• _Given passage_:

I think Desktop Execution toolkit should solve the problem. 

 

Wayne Wrote


Have you tried Tools»Profile»Performance and Memoryhttps://www.ni.com/docs/en-US/bundle/labview-api-ref/page/dialog-boxes/profile-performance-and-memor...


But this will just give me the amount of memory used by the VIs and not the amount of memory that is not getting released. Smiley Happy

 


And where is the problem about that? Just try to find what VIs keep increasing in memory size. That are the culprits. If you have real memory leaks, meaning there is memory that is not managed by LabVIEW directly but for instance by a DLL somewhere and that DLL looses references to memory, so it goes really lost, then the only way to find that is by successively exclude functionality in your application until you can find the culprit.

• _Records supplied_:
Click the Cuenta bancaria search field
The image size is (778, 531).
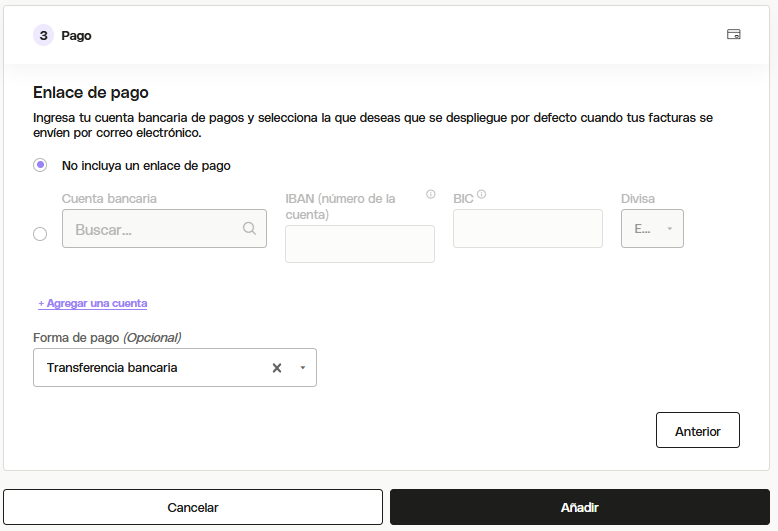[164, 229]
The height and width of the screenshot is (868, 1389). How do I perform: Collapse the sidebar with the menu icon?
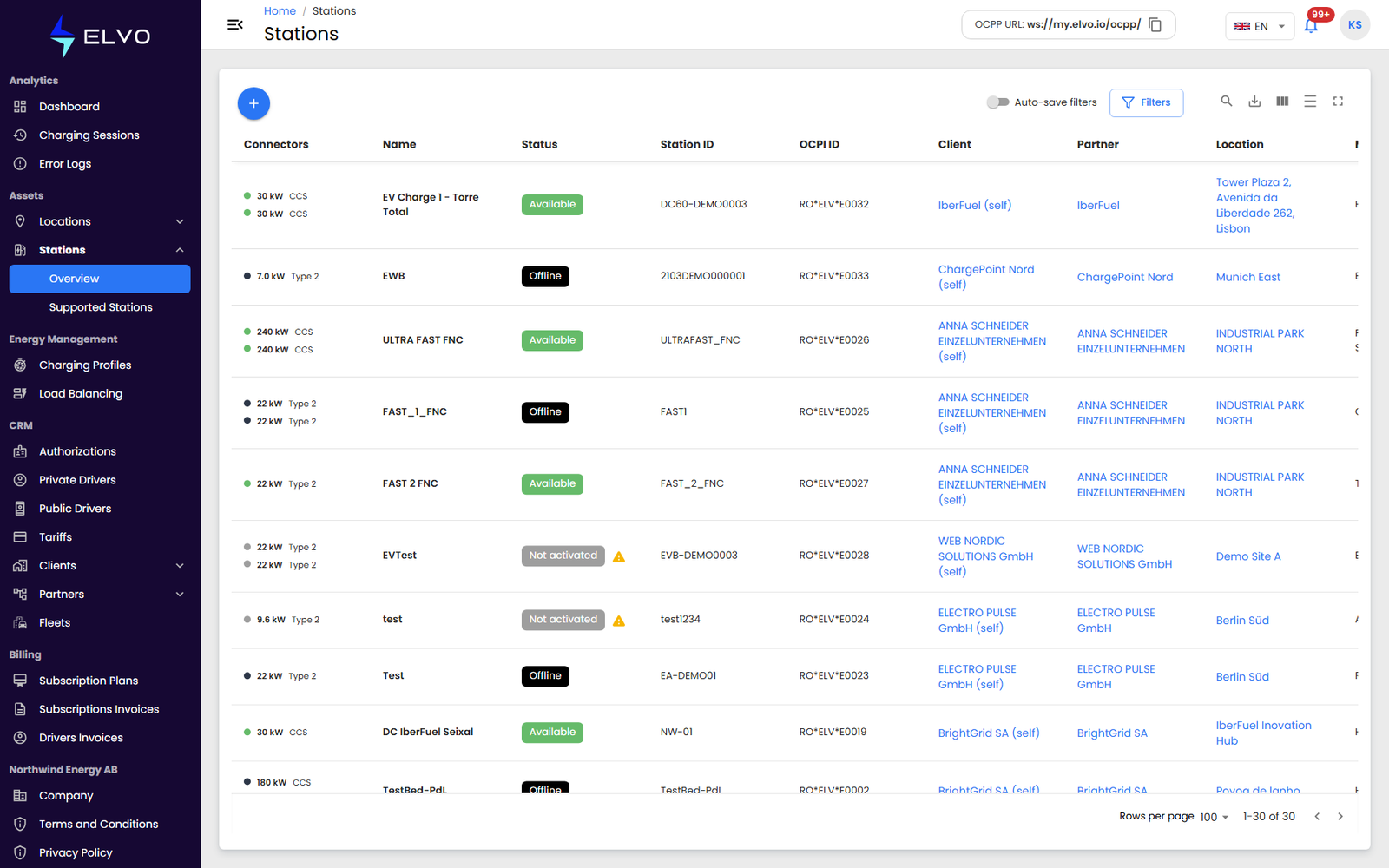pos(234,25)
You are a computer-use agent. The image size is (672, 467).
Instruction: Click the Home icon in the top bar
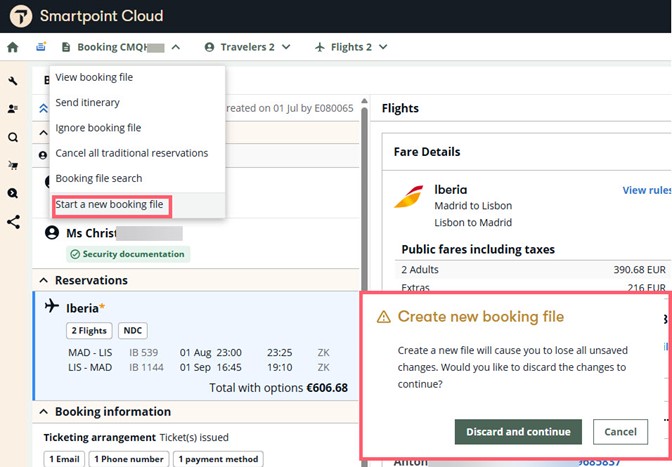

• _Work required_:
Extend the forum discussion about finding LabVIEW memory leaks, beginning right after its final sentence.

• _Expected answer_:
There is no other simple way to find out about who is loosing memory references than by doing debugging by exclusion until the problem disappears. The only way to speed this up, which quite often works for me is doing an educated guess, about what components are most likely to do this misbehaviour.

 

Not knowing anything about your application and if you are talking about memory hogs (fairly easily identifiable by the mentioned Performance and Memory monitor) or actual memory leaks, it is hard to tell how to go about it. Memory hogs are usually the first thing I suspect escpecially with software I inherit somehow from people from whom I'm not sure they know all the ins and outs of LabVIEW programming.

 

If a leak seems likely the first culprit usually are custom DLLs (yes even DLLs I have written myself), then NI DLLs such as DAQmx, etc. and last there come leaks in LabVIEW itself. This last category is very seldom but it has happened to me. However before going to scream about LabVIEW having a memory leak you really, really should make sure you have very intensivly researched all the other possibilities. The chance that you run into a memory leak in LabVIEW, while not impossible, is so small compared to the other ways of causing either a memory hog or running into a leak in an external component to LabVIEW, that in 99.9% of the cases where someone screams about a LabVIEW memory leak, he is simply wrong.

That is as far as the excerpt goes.